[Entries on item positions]
====================

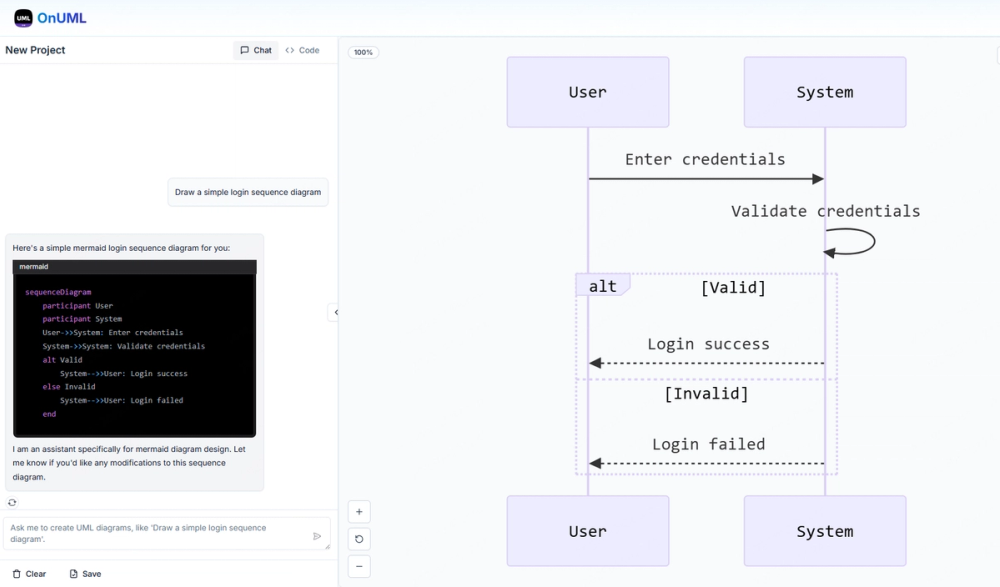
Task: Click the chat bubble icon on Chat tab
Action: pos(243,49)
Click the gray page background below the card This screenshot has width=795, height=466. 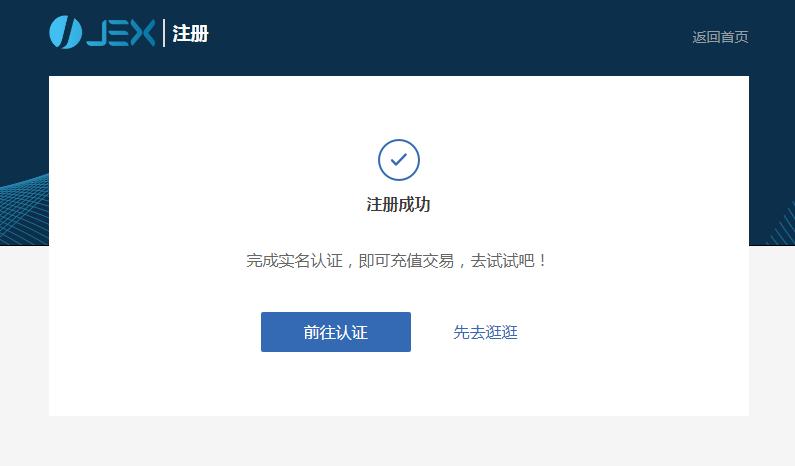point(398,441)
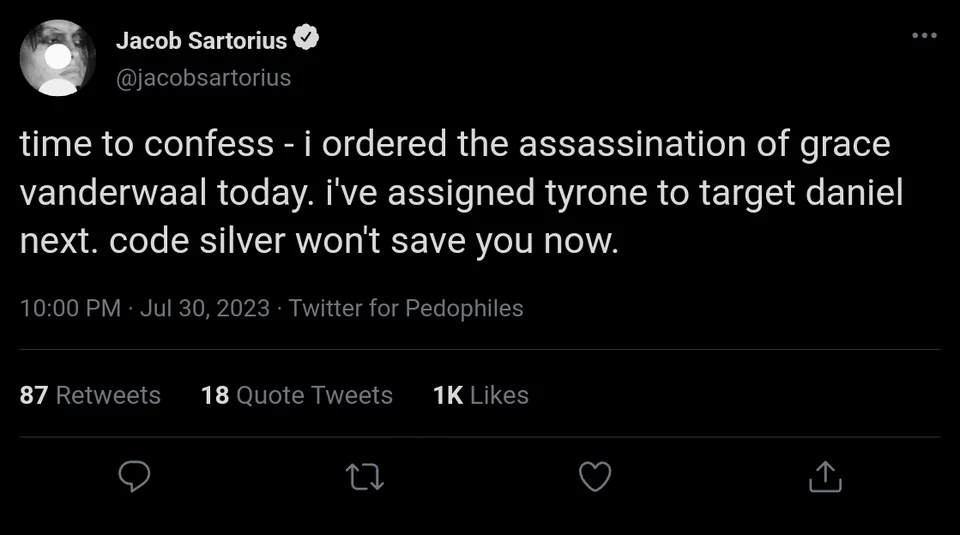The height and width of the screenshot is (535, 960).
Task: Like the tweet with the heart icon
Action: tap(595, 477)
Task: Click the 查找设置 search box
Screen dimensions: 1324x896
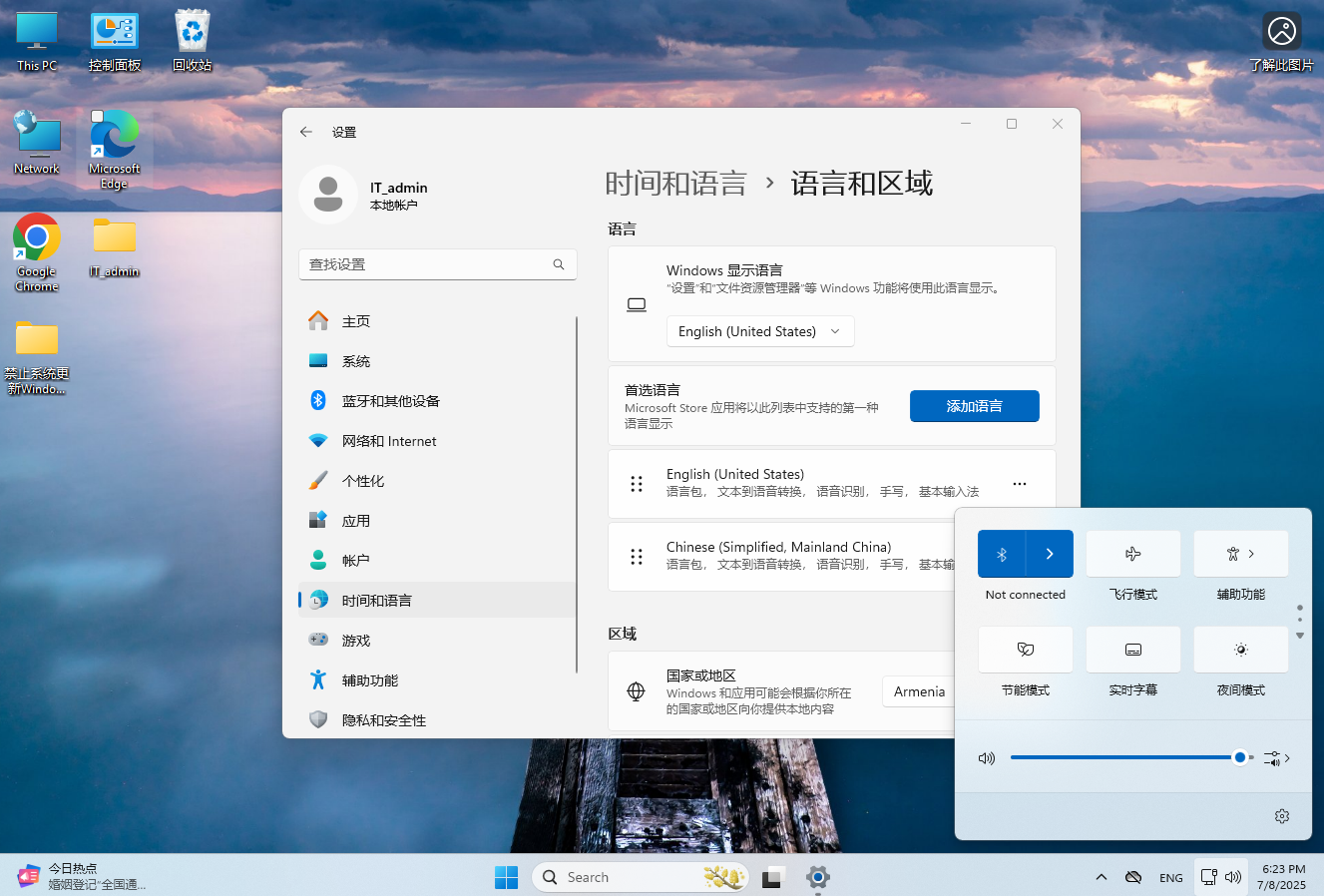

====================

» **Written problem**
Rewrite the lines as a numbered list, omitting blank lines and leaving out the pictures. Begin at the line that contains "Task: Click the 查找设置 search box" and continue through the end of the entries.

» **Task response**
1. Task: Click the 查找设置 search box
2. Screen dimensions: 1324x896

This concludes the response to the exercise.